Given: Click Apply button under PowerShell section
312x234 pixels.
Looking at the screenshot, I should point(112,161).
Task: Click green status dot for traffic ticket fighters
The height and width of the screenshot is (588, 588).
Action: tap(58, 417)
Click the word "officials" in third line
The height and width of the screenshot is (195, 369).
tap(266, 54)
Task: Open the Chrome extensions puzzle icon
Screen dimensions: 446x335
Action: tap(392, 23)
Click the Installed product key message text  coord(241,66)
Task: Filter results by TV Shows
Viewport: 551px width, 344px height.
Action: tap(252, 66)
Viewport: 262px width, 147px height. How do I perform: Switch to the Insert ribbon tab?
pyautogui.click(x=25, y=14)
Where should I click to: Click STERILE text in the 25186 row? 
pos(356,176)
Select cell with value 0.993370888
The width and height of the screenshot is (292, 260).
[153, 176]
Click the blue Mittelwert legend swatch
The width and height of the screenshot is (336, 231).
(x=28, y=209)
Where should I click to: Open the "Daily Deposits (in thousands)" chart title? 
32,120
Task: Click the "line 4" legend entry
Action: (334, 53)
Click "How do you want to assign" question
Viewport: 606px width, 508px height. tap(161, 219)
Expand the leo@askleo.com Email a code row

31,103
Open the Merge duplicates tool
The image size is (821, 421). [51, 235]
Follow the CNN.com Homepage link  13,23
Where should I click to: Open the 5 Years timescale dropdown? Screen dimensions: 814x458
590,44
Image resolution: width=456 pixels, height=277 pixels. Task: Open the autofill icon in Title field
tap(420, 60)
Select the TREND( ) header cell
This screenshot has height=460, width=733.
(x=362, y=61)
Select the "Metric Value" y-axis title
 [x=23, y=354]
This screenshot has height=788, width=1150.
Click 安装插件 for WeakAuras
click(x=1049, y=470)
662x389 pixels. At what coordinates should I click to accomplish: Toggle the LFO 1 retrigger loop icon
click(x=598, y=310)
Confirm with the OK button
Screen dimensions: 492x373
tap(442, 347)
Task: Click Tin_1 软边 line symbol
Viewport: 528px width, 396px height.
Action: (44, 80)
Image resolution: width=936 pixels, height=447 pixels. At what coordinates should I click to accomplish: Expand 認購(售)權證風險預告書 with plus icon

(What you have to do): Your task is to reproduce the whole listing exactly.

(Response):
Given: Click Apply button under PowerShell section
312x234 pixels.
Looking at the screenshot, I should point(112,161).
Task: Click green status dot for traffic ticket fighters
The height and width of the screenshot is (588, 588).
Action: tap(58, 417)
Click the word "officials" in third line
The height and width of the screenshot is (195, 369).
tap(266, 54)
Task: Open the Chrome extensions puzzle icon
Screen dimensions: 446x335
Action: tap(392, 23)
Click the Installed product key message text  coord(241,66)
Task: Filter results by TV Shows
Viewport: 551px width, 344px height.
Action: tap(252, 66)
Viewport: 262px width, 147px height. How do I perform: Switch to the Insert ribbon tab?
pyautogui.click(x=25, y=14)
Where should I click to: Click STERILE text in the 25186 row? 
pos(356,176)
Select cell with value 0.993370888
The width and height of the screenshot is (292, 260).
[153, 176]
Click the blue Mittelwert legend swatch
The width and height of the screenshot is (336, 231).
(x=28, y=209)
Where should I click to: Open the "Daily Deposits (in thousands)" chart title? 
32,120
Task: Click the "line 4" legend entry
Action: (334, 53)
Click "How do you want to assign" question
Viewport: 606px width, 508px height. tap(161, 219)
Expand the leo@askleo.com Email a code row

31,103
Open the Merge duplicates tool
The image size is (821, 421). [51, 235]
Follow the CNN.com Homepage link  13,23
Where should I click to: Open the 5 Years timescale dropdown? Screen dimensions: 814x458
590,44
Image resolution: width=456 pixels, height=277 pixels. Task: Open the autofill icon in Title field
tap(420, 60)
Select the TREND( ) header cell
This screenshot has height=460, width=733.
(x=362, y=61)
Select the "Metric Value" y-axis title
 [x=23, y=354]
This screenshot has height=788, width=1150.
Click 安装插件 for WeakAuras
click(x=1049, y=470)
662x389 pixels. At what coordinates should I click to accomplish: Toggle the LFO 1 retrigger loop icon
click(x=598, y=310)
Confirm with the OK button
Screen dimensions: 492x373
tap(442, 347)
Task: Click Tin_1 软边 line symbol
Viewport: 528px width, 396px height.
Action: (44, 80)
Image resolution: width=936 pixels, height=447 pixels. At what coordinates should I click to accomplish: Expand 認購(售)權證風險預告書 with plus icon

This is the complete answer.